112th: Peter Szendy on Of Stigmatology: Punctuation as Experience
On Monday, April 16th at 7pm, join us for a discussion of Peter Szendy's Of Stigmatology: Punctuation as Experience (Verbal Arts: Studies in Poetics) at Book Culture on 112th. Peter will be joined in conversation with Adam Shatz, contributing editor at the London Review of Books.
Of Stigmatology elaborates for the first time a general theory of punctuation. Beginning with punctuation marks in the common sense, Peter Szendy goes on to trace the effects of punctuation more broadly, arguing that looking and hearing are not passive acts of reception, but themselves punctuate the images and sounds they take in. Szendy reads an astonishing range of texts and traditions, from medical auscultation to literature (Chekhov, Sterne, Kafka), philosophy (Hegel, Nietzsche, Heidegger, Derrida), psychoanalysis (Lacan), and film (Raging Bull, The Trial, Fight Club).
Repeatedly, what Szendy finds in these works is a punctuation that marks experience itself, that seeks (and ultimately fails) to bind the subject to itself. This is the stigmatology of the punctuation mark on the page that structures texts from ancient to digital, as well as the punchuation of experience, as though at the hands of a boxer.
Peter Szendy is a professor of comparative literature and humanities at Brown University. His books in English include All Ears: The Aesthetics of Espionage; Kant in the Land of Extraterrestrials: Cosmopolitical Philosofictions; and Listen: A History of Our Ears.
Adam Shatz is a contributing editor at The London Review of Books and a contributor to The New York Times Magazine, The New York Review of Books, The New Yorker, and other publications. He has been a visiting professor at New York University and a fellow at the Dorothy and Lewis B. Cullman Center for Writers and Scholars. Raised in Massachusetts, he studied history at Columbia University and has lived in New York City since 1990.

▸ Your objective
Return the full event announcement for Peter Szendy's book discussion word for word. The rows that follow were drawn from a different source than the event announcement.

Stored data
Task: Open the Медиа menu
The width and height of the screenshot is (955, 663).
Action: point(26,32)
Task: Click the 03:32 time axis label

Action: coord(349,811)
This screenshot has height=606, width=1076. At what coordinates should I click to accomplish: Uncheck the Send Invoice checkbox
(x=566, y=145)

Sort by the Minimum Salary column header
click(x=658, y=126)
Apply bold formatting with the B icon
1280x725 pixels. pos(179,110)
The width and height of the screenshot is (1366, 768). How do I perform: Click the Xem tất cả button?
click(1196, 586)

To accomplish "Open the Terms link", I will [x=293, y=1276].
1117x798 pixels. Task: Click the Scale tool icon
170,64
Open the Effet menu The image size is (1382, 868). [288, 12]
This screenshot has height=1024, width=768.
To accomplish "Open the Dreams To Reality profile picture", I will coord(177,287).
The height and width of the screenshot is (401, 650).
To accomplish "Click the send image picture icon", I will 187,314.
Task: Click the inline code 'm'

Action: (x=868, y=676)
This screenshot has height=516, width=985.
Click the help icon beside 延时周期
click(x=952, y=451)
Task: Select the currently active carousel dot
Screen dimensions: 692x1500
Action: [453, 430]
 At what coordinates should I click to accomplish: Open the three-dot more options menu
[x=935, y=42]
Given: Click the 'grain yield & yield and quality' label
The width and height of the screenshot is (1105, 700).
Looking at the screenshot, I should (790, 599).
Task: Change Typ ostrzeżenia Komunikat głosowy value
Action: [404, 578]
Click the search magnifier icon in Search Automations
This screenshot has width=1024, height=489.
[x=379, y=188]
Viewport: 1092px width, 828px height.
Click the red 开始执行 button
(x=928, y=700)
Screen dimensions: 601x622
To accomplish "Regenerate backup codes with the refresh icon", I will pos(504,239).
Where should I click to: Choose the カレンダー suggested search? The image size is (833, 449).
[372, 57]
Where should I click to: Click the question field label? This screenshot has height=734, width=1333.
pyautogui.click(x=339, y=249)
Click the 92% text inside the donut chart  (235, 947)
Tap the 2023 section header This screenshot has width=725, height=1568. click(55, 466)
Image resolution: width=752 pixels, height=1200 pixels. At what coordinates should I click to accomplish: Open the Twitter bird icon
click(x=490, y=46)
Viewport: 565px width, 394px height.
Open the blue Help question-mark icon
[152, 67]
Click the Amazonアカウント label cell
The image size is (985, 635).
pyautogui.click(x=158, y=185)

▸ Answer below
112th: Peter Szendy on Of Stigmatology: Punctuation as Experience
On Monday, April 16th at 7pm, join us for a discussion of Peter Szendy's Of Stigmatology: Punctuation as Experience (Verbal Arts: Studies in Poetics) at Book Culture on 112th. Peter will be joined in conversation with Adam Shatz, contributing editor at the London Review of Books.
Of Stigmatology elaborates for the first time a general theory of punctuation. Beginning with punctuation marks in the common sense, Peter Szendy goes on to trace the effects of punctuation more broadly, arguing that looking and hearing are not passive acts of reception, but themselves punctuate the images and sounds they take in. Szendy reads an astonishing range of texts and traditions, from medical auscultation to literature (Chekhov, Sterne, Kafka), philosophy (Hegel, Nietzsche, Heidegger, Derrida), psychoanalysis (Lacan), and film (Raging Bull, The Trial, Fight Club).
Repeatedly, what Szendy finds in these works is a punctuation that marks experience itself, that seeks (and ultimately fails) to bind the subject to itself. This is the stigmatology of the punctuation mark on the page that structures texts from ancient to digital, as well as the punchuation of experience, as though at the hands of a boxer.
Peter Szendy is a professor of comparative literature and humanities at Brown University. His books in English include All Ears: The Aesthetics of Espionage; Kant in the Land of Extraterrestrials: Cosmopolitical Philosofictions; and Listen: A History of Our Ears.
Adam Shatz is a contributing editor at The London Review of Books and a contributor to The New York Times Magazine, The New York Review of Books, The New Yorker, and other publications. He has been a visiting professor at New York University and a fellow at the Dorothy and Lewis B. Cullman Center for Writers and Scholars. Raised in Massachusetts, he studied history at Columbia University and has lived in New York City since 1990.